The Exact team has completed due diligence for four big investment banks and hedge funds since introducing AQA. A clear understanding of the risk and value of mortgage assets is critical, particularly in light of the government’s guarantee scheme.
Cleary added: “The AQA service has enlightened clients as to the risks in their mortgage assets, and they have used this knowledge to great effect. They finally understand the true value of their residential mortgage-backed securities and whole loan books.”
Exact also offers arrears management on underlying mortgages. Using the information AQA offers, the firm claims a book’s performance can be maximised by intelligently targeting borrowers in the credit collection process.
Business-to-business news in brief
- GMAC-RFC has selected specialist The Charlbury Group to provide its arrears management system which enables a seamless two-way data flow from lenders to its asset managers, litigation solicitors and contractors. The company will also be helping GMAC-RFC to carry out a series of mystery shopping exercises using both desk-based research and field visits.
- Checkmate Mortgages has selected DPR to support its new lending operations. Checkmate’s proposition, pioneered by GMAC-RFC’s former executive chairman Stephen Knight, is due to launch later this year. Dave Patel, managing director of DPR, claimed: “As a provider of agile solutions to mainstream and specialist lenders, our technology for multi-channel and multi-brand lending propositions is unparalleled.”
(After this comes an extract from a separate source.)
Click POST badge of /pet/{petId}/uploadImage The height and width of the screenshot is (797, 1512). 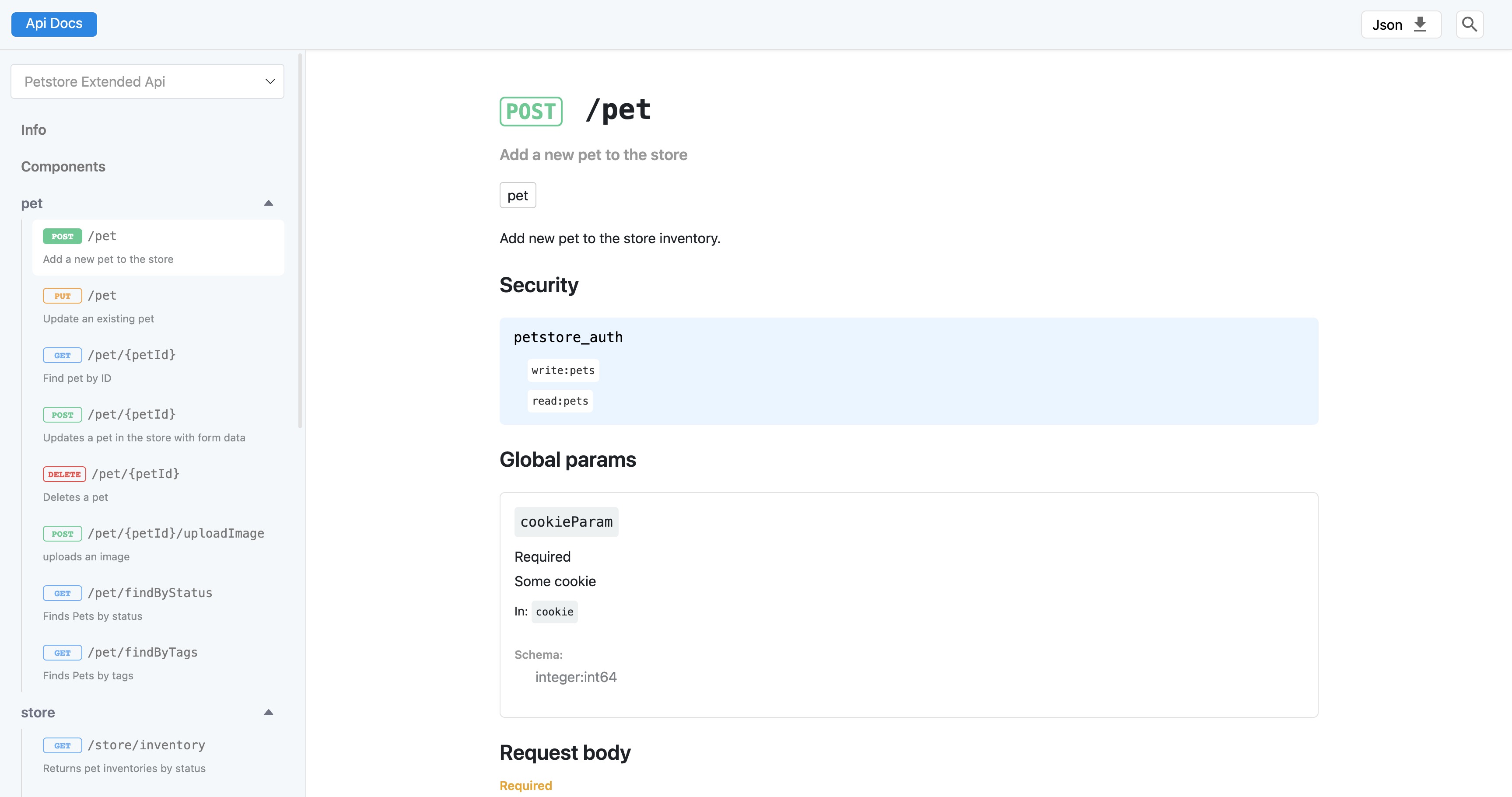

- Kent Reliance Building society has appointed London & European as title insurance provider for its remortgage book. Mike Lazenby, chief executive of KRBS, said: “Sound evaluation and mitigation of risk is essential for successful lending these days. Adopting title insurance to help reduce the risk to our remortgage books makes sense. Because L&E offers a ‘six-month cure or pay’ guarantee we know that if a problem does arise we can be sure the risk will be covered, and also that we are guaranteed to recover any loss we may incur quickly.”